[Saved records]
++++++

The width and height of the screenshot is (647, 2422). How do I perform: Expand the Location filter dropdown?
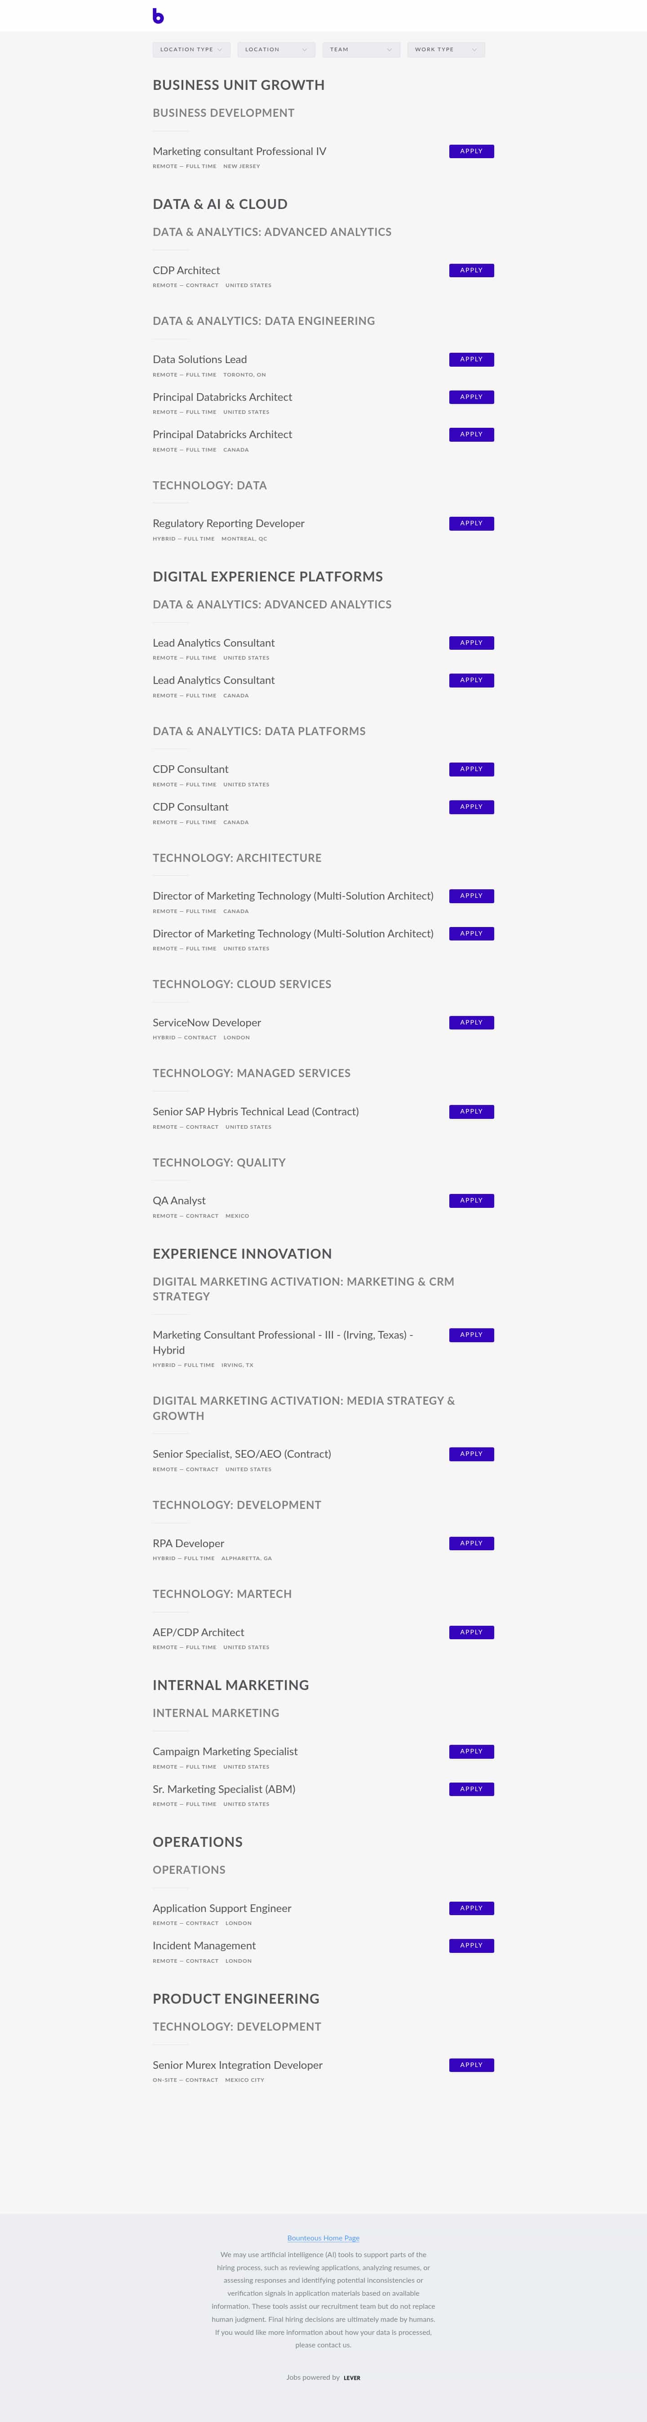[x=276, y=50]
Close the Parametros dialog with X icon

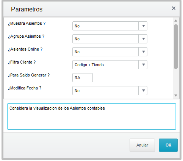[174, 8]
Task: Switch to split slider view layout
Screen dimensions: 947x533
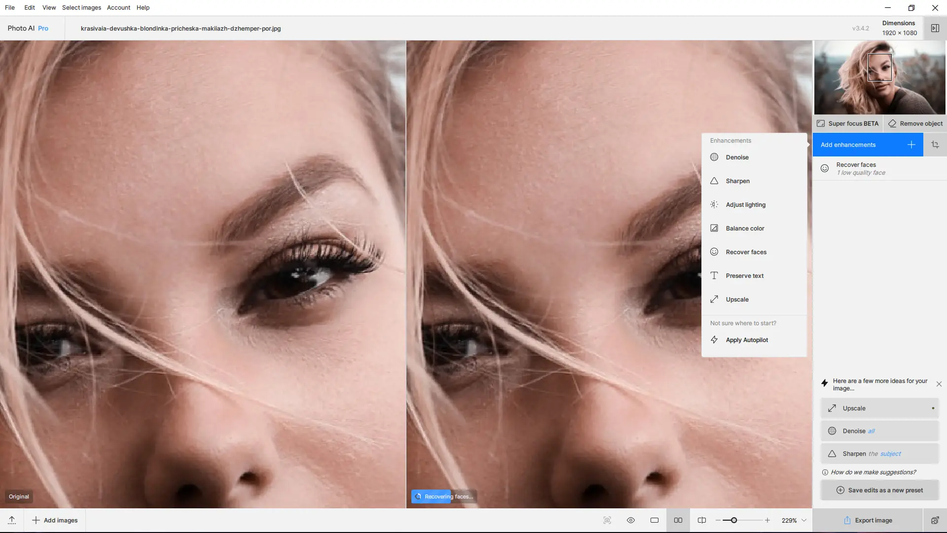Action: 701,520

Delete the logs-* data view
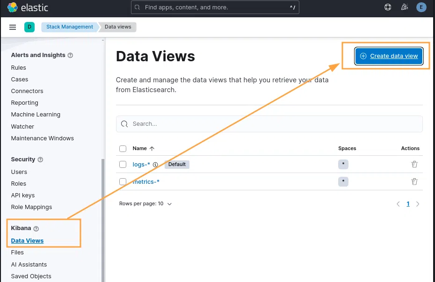tap(414, 164)
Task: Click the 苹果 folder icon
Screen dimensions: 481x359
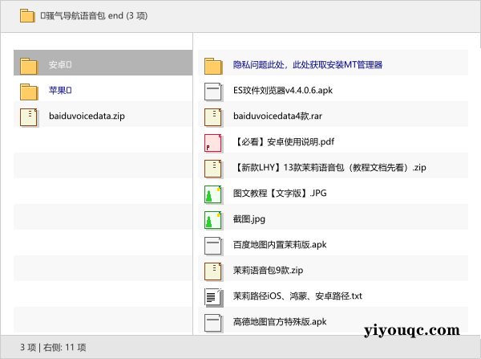Action: (30, 91)
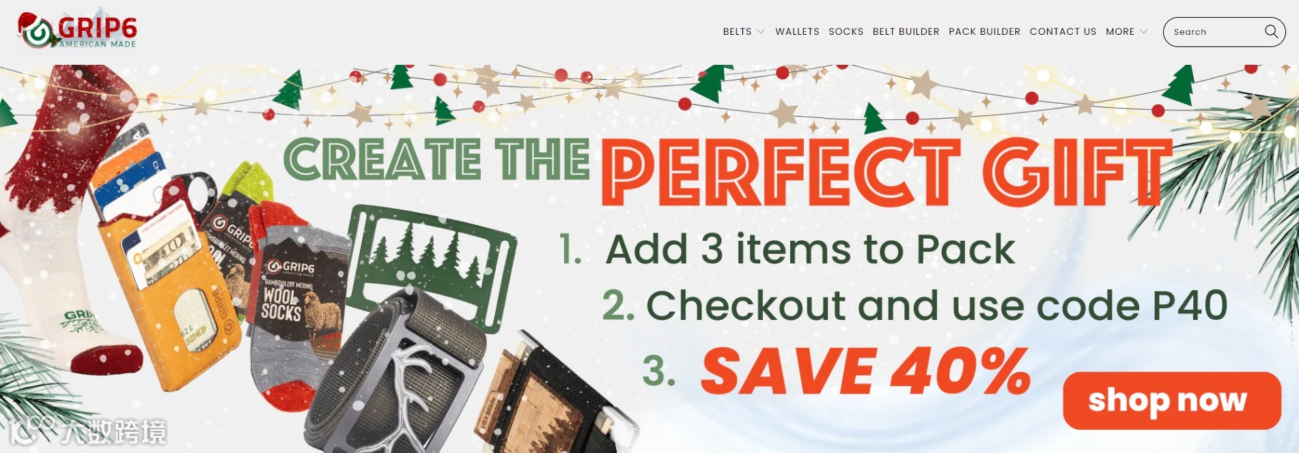The width and height of the screenshot is (1299, 453).
Task: Expand the BELTS dropdown chevron
Action: (761, 32)
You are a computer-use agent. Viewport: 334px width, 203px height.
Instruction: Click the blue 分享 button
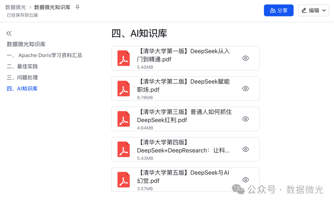click(278, 10)
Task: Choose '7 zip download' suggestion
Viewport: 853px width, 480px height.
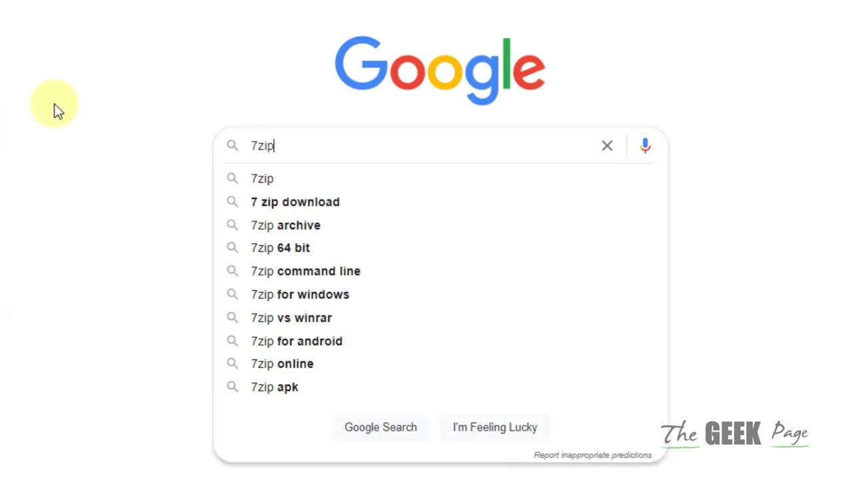Action: (x=295, y=202)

++++++

● Directions for this task
Update the lines above by changing every "Screen dimensions" to "Screen size" and leaving everything else the same. Leave the pictures out of your answer.

● Result
The width and height of the screenshot is (647, 2422). How do I perform: Expand the Location filter dropdown?
[x=276, y=50]
Close the Parametros dialog with X icon

[174, 8]
Task: Switch to split slider view layout
Screen size: 947x533
Action: 701,520

Delete the logs-* data view
tap(414, 164)
Task: Click the 苹果 folder icon
Screen size: 481x359
Action: (30, 91)
The width and height of the screenshot is (1299, 453).
Task: Expand the BELTS dropdown chevron
Action: (761, 32)
You are a computer-use agent. Viewport: 334px width, 203px height.
Instruction: Click the blue 分享 button
click(278, 10)
Task: Choose '7 zip download' suggestion
Viewport: 853px width, 480px height.
Action: (x=295, y=202)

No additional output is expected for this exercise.